One was an embattled prime minister who needed ideas on how to heal the country’s divisions and move his country forward. The other was the industry’s biggest cloud computing CEO who needed ideas on how to heal a puncture someone had made in the earth and was now leaking lots of dirty oil into the Gulf of Mexico.
One old-world leader took three telephone calls out of a total of around 55,000 and then left his staff to listen and note down on paper more ideas for the next six days. The other leader of the move to cloud simply posted a blurb about the website, http://www.gulfcrisis2010. com on his Facebook status update and let the power of viral forwarding in today’s connected social network spread the word for him.
The old leader was Thai Prime Minister Abhisit Vejjajiva who launched his six-day, 63 million ideas hotline project. The results of that so-called brainstorming session could have been penned by his public relations team long in advance. The people of Thailand are suffering from high prices, loansharks and the economic gloom in general.

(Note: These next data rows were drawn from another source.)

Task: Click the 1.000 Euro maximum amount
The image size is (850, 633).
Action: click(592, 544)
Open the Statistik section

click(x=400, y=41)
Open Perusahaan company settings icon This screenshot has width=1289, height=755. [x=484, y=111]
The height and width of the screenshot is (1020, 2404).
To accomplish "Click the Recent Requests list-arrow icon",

Looking at the politicians in suits in the huge room with hundreds of telephones, pens and paper made one wonder if things would have been different in Soviet times. One thing is for sure, had the Soviet phone system gone down the way ToT’s did, they would not have been let off so easily.

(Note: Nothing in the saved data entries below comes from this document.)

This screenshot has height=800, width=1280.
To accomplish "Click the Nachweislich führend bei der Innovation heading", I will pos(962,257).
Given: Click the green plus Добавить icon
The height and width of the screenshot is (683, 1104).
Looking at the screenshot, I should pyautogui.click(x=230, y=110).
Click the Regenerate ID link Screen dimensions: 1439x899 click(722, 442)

The new world leader is Marc Benioff. Chairman and CEO of salesforce.com who spends his days talking about the cloud and the democratisation of IT as well as the 1:1:1 model of compassionate capitalism.

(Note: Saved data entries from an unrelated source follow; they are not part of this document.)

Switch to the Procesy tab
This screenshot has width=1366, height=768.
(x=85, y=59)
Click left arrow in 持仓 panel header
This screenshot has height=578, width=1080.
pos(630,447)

GulfCrisis2010 is powered by salesforce.com’s cloud computing platform, force.com and salesforce sites. Instead of a room with hundreds of operators and hundreds of phone lines, GulfCrisis2010 resides in the cloud. The site was created by Salesforce employees and partners from reside.biz. The platform undoubtedly uses Salesforce ideas, used internally by companies like Dell to bring their dealer network into their product brainstorming as well. It could have gone from concept to online site in a matter of hours or at most days.
The idea is simple. Anyone can create a login and submit an idea or vote for other ideas. This will allow good ideas to bubble up. In contrast, we here in Thailand could phone in, talk to someone who would put it on a piece of paper for processing by bureaucrats.
Unlike Abhisit who only took three calls himself, Benioff could probably see the progress of any ideas as they were bubbling up or as they were overtaken. Right now the top idea seems to be to detonate a nuclear device to shut the well, as was planned in Soviet times.
Unlike the Thai government who only took in ideas, wrote them on a piece of paper to be tallied up by underpaid, overworked civil servants, Gulfcrisis2010 is a site that allows for comments and multimedia debate like any proper web forum.
People who like an idea can vote on it, add multimedia comments to it. Bad ideas can be voted down too and it is clear that right now, the majority of users do not agree with the idea of breeding oil-eating microbes to be let loose on the environment, for instance.
The situation in Thailand could have been pre-scripted; that people are upset with economic woes more than anything else. The situation in the Gulf of Mexico brainstorming session, which is still going on, is much more varied. True, most of the ideas are about the science of stopping the leak, but many were also about legal amendments that would make things go faster or prevent a recurrence.
One brainstorm was stuck firmly in the mid to late 20th century, the storm is a precursor of more we will see as we move into the 21st.
Salesforce’s site is accessible through a mobile phone even, not perfect but it works (the main problem seems to be the initial popover oil slick). Everyone has a mobile phone in Thailand, most of which can access the Internet, though few choose to. For those who say such public participation is impossible and that Thailand is not ready for it should just look at the amount of time, effort and resources put up for talent show voting in the country. If that is possible how hard could it be for 55,000 people to collaborate on bubbling up ideas for our politicians to read?
Which brings us to infrastructure.
Cloud computing may be the future and it may be able to work magic, but without access to the cloud – the one cloud that is the Internet, Thailand risks missing out on the change. Without decent, reliable Internet or commercially competitive, vibrant 3G, what use is writing about the sea change in enterprise computing that mobility is bringing to the industry.
When I first met Benioff in Singapore four years ago, he spoke of how cloud computing was like shared infrastructure in modern cities. Water just flows when the tap is turned on. Electricity is there without having to call the power company. Then, as is the case today, I recalled how my mind drifted to how irrelevant water and electricity was an an example in my own case. I have to rely on artisan well water as there is no commercial water supply to my place. My power supply fluctuates from 200 to 250 volts depending on the time of day, and as for my ADSL connection, I have to check every morning that my 2km of extension phone line is still there or cut down to be sold as none of the telcos seem to want to wire my place up.
No, I do not live in the remote hills in the far north of Thailand, but just 40km or so north of Bangkok.
The world is moving to on-demand, utility computing while Thailand still struggles with infrastructure. The world can now collaborate and crowdsource ideas with ease while Thailand is still reduced to propaganda stunts. How long will we have to wait for someone to realise that things can be done in a better way?